The dust has now settled since we found out about the surprise death of David Bowie, which left everyone reflecting on a career that spanned five decades. Bowie mattered to a lot of people but just how was he relevant specifically to the hairdressing world? (And no, not just because he was a founder of The Society for the Prevention of Cruelty to Long-Haired Men. True story, see Youtube)
Hairdressing and fashion are two horns of the same goat and you need a goat. Bowie was the cultural goat so to speak that stormed in via the medium of music and became both literally and metaphorically, music to the ears of a generation of misfits, then and since.
In an industry always on the cusp of fashion that employs people of all sexualities, hairdressers are by their nature, a creative breed. Hairdressing is about transformations, evolving looks and trying new looks. It’s about making people feel a certain way to empower them to believe they can do anything. Whether they want to look good while they run a multinational corporation or do the school run.
Bowie didn’t faff about, it wasn’t a gentle introduction, he appeared in the mainstream like many artists on Top of The Pops, but in a way that hadn’t been done before. He took the nations attention by the scruff of the neck. It was like an atomic bomb went off in popular culture, from day 1 with that Starman performance in 1972. The boy from Brixton blew up the way we think about image and androgynous boundaries forever.
What happened was the genesis of how we structure our views on the unusual and how we search for the substance beneath regardless of the aesthetic. Now we see someone different and think ‘They look interesting!’ instead of ‘who’s that weirdo? Different is now ‘cool’. ‘He’s a bit Bowie” is now a positive byword for an alternative look.

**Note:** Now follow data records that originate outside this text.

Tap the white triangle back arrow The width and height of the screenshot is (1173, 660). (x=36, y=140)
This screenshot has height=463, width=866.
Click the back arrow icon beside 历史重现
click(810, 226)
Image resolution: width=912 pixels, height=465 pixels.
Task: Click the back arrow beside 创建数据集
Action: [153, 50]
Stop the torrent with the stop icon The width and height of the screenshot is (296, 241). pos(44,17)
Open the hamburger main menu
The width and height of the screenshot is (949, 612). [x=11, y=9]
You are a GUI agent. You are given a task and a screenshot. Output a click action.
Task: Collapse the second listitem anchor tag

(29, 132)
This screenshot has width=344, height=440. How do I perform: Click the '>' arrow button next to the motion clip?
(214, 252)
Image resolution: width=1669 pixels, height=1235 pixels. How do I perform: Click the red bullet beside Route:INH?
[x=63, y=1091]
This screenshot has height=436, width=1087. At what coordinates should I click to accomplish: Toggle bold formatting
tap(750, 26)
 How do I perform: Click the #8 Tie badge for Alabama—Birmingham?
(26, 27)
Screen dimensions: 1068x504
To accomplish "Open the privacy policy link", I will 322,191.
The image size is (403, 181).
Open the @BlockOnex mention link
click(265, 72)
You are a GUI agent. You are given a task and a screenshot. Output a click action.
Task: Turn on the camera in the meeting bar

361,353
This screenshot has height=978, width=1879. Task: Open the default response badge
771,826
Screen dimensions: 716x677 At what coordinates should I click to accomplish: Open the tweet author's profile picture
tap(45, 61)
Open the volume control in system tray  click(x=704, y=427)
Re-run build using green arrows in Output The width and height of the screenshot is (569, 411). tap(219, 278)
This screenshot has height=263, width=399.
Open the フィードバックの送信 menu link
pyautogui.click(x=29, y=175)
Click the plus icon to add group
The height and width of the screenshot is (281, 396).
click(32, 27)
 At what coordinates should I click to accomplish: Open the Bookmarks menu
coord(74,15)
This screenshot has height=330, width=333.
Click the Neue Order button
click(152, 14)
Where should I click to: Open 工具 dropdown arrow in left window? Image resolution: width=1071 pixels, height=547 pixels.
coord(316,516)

Bowie was an architect in a radical shift in public consciousness and making weird and alternative socially acceptable. A barrier that no longer exists was moved. There’s very little a musician can do now to shock us, to make us think outside the box in the way that he started to.
Whatever you remember him as, The thin white Duke, Ziggy Stardust, Alladin Zane or Starman, everyone’s been exposed to the shift he caused. He gave a 24ct gold master class in it being ok to stand out from the crowd.
To understand the difference he made to the cultural landscape that we are all now accustomed to its hard to look around now and see what it could’ve been, you have to look before Bowie.
We were not university educated in the numbers we are now. (We have four times higher the number of students now than in the 70’s) We were a blue color nation. We were a much more macho society and there was no such thing as metrosexual. Homosexuality had only just been decriminalized 5 years before he appeared on BBC1 with Starman and no one knew if he was a man or a woman, straight or gay, talented or a joke. His ambiguity left him impossible to pigeonhole. He got flack, a lot of flack, but history would prove that again pioneers take all the arrows. This was showcased perfectly in 2013 when the V&A did their sold out retrospective exhibition ‘David Bowie is’.
In the 70’s, people were not bombarded with music stations, or the internet like the way we are today in a Kardashian led world of celebrity via social media that’s fed almost intravenously into our psyche. It was way much more a case of quality over quantity, this left people wanting more. It could be another week at least before anyone would see him again on television. You had to buy his music, or listen intently to the radio in the hope that one of his songs were played, you had to dare I say it; buy a magazine (gasp!).
It is almost impossible today to think of any of the world’s key influencers of fashion and hairdressing who were not directly influenced by David Bowie. Everyone from Saint Laurent’s Hedi Slimane, Jean Paul Gautier, to Madonna to Lady Gaga to Noel Gallagher to Mark Ronson, Kate Moss to Kate Bush, every time they reference David Bowie, and of course all they influences over 50 years has trickled down to hairdressing.
There maybe musicians out there that have created better songs, there may still be musicians to come that will make better songs, but there is no other musician that can come and make an impact and move social barriers by radicalizing the way people think about appearances and sexuality. He made people feel something, he made them feel accepted. Teenagers who didn’t feel like they fitted in now had permission to be unique and different. Nearly every empowered misfit today stands on the shoulders of David Bowie, and with that empowerment today any misfit can confidently walk into any salon and ask for their hair to be cut and dyed in any weird way they feel like by a hairdresser who encourages and respects individuality. This is all done without the bat of an eye lid and makes salons a way more interesting place to visit and work. Now ground control to major tom, that’s progress.